Among the records, which lines include "swatch"? List them.

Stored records
Start of Block
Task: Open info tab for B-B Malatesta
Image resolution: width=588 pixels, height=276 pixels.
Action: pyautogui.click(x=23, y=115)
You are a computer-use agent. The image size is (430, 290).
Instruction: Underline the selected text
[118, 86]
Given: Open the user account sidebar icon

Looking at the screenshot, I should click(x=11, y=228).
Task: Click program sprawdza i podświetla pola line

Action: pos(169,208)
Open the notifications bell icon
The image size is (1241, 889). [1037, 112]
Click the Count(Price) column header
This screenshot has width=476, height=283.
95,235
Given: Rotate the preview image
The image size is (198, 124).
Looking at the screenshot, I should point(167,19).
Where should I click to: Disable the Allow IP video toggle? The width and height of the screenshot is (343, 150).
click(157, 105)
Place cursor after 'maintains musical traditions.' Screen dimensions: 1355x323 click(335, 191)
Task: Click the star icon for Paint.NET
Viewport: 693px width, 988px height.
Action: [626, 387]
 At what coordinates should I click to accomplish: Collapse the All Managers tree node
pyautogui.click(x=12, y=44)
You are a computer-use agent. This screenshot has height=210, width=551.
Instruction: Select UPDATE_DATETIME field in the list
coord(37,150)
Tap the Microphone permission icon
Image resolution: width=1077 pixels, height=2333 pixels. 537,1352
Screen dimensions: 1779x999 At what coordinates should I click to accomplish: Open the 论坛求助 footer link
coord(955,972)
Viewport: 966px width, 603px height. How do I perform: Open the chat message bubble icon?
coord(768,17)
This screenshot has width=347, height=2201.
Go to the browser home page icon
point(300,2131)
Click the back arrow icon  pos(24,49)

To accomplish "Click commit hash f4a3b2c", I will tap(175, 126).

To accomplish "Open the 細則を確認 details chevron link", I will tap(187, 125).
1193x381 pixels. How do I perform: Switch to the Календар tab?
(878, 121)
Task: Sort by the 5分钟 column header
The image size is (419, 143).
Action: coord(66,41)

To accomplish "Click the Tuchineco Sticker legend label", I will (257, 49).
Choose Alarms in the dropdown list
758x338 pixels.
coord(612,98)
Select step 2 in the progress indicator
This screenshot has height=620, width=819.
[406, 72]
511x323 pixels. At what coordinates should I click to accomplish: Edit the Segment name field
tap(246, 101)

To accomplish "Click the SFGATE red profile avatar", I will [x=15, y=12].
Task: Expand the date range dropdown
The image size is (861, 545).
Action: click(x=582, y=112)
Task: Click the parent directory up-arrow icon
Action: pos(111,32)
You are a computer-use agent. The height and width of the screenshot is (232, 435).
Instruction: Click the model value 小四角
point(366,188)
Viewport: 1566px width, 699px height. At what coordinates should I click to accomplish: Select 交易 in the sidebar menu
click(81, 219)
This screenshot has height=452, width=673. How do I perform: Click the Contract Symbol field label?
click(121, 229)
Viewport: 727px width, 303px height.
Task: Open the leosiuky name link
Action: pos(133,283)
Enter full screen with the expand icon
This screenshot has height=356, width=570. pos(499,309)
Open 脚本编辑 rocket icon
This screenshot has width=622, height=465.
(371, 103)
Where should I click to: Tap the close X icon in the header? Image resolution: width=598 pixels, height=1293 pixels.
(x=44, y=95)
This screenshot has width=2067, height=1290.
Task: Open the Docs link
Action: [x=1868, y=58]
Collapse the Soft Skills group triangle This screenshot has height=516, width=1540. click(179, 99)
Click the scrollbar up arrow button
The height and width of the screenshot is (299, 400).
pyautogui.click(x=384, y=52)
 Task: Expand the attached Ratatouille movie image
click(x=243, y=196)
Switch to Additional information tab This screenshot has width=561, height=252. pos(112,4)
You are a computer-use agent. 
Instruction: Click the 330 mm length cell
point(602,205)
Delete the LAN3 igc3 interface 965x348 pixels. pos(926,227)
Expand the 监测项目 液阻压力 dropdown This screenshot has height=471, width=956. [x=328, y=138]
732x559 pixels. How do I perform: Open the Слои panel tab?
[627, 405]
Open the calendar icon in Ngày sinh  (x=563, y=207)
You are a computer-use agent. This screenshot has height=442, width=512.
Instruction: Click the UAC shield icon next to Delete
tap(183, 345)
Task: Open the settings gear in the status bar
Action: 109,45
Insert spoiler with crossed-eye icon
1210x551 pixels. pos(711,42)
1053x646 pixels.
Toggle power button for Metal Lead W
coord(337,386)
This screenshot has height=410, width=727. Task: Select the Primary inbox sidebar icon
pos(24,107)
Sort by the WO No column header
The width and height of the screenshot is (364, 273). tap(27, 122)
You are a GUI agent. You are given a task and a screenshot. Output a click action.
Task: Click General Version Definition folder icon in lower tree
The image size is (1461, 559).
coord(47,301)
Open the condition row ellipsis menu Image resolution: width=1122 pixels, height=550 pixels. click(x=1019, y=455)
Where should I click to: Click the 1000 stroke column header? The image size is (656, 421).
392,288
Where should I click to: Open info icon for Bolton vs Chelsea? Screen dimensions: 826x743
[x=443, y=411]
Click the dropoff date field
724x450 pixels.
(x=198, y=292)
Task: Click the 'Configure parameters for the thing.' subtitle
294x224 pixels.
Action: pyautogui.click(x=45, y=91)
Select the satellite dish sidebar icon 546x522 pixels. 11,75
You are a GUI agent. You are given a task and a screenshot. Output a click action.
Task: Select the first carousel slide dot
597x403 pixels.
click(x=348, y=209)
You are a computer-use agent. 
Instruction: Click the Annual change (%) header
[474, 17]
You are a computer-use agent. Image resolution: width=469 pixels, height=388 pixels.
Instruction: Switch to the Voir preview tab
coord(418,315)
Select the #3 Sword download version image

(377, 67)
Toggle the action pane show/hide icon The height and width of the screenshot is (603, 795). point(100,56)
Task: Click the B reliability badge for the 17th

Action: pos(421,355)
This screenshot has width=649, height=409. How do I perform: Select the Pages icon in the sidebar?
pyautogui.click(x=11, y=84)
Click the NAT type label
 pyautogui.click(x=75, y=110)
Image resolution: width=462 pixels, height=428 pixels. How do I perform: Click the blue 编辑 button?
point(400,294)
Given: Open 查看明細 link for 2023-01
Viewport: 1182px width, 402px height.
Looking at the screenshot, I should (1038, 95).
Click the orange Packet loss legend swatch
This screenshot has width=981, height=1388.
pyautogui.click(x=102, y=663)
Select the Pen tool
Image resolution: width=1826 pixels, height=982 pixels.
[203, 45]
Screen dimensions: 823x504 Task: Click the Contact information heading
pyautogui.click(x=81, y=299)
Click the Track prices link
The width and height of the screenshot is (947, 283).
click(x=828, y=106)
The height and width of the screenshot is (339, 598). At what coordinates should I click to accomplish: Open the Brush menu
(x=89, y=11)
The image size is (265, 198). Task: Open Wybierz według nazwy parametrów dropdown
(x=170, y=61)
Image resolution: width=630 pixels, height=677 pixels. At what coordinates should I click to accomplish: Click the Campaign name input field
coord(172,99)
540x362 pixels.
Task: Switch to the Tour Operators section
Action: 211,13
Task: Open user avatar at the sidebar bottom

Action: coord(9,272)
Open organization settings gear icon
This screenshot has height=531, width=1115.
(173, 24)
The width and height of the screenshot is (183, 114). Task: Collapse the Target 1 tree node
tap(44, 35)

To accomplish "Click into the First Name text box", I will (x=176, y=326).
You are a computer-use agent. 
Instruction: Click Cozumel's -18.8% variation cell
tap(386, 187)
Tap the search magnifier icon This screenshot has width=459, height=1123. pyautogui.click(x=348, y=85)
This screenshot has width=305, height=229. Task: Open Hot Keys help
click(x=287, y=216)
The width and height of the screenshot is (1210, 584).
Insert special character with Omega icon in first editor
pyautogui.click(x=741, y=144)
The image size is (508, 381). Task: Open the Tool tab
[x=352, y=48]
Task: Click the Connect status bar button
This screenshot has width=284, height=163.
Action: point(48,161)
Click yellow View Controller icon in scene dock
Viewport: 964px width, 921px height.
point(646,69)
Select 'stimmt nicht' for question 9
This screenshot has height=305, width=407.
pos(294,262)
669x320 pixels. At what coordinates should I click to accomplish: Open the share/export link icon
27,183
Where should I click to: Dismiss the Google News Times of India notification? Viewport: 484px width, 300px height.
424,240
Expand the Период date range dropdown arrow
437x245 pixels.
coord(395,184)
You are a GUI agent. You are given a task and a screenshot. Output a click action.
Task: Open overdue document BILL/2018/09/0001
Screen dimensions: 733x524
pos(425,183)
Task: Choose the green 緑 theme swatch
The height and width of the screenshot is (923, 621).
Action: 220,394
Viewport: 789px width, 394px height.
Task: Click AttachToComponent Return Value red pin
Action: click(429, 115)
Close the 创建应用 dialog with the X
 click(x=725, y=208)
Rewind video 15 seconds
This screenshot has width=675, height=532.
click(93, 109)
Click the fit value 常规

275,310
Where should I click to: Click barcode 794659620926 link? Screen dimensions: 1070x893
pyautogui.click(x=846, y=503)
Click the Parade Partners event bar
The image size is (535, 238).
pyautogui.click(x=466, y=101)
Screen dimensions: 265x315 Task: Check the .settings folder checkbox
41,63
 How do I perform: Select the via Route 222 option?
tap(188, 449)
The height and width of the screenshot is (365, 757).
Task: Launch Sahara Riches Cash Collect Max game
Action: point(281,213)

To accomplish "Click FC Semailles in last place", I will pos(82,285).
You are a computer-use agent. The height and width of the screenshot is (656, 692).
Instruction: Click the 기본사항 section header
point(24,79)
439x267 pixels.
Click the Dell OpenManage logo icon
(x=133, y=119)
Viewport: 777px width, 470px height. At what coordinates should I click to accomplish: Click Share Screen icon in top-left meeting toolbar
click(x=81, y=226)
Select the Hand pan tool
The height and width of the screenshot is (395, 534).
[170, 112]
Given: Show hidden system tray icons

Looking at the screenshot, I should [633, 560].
End of Block
Answer for this exercise:
Click the orange Packet loss legend swatch
Task: Choose the green 緑 theme swatch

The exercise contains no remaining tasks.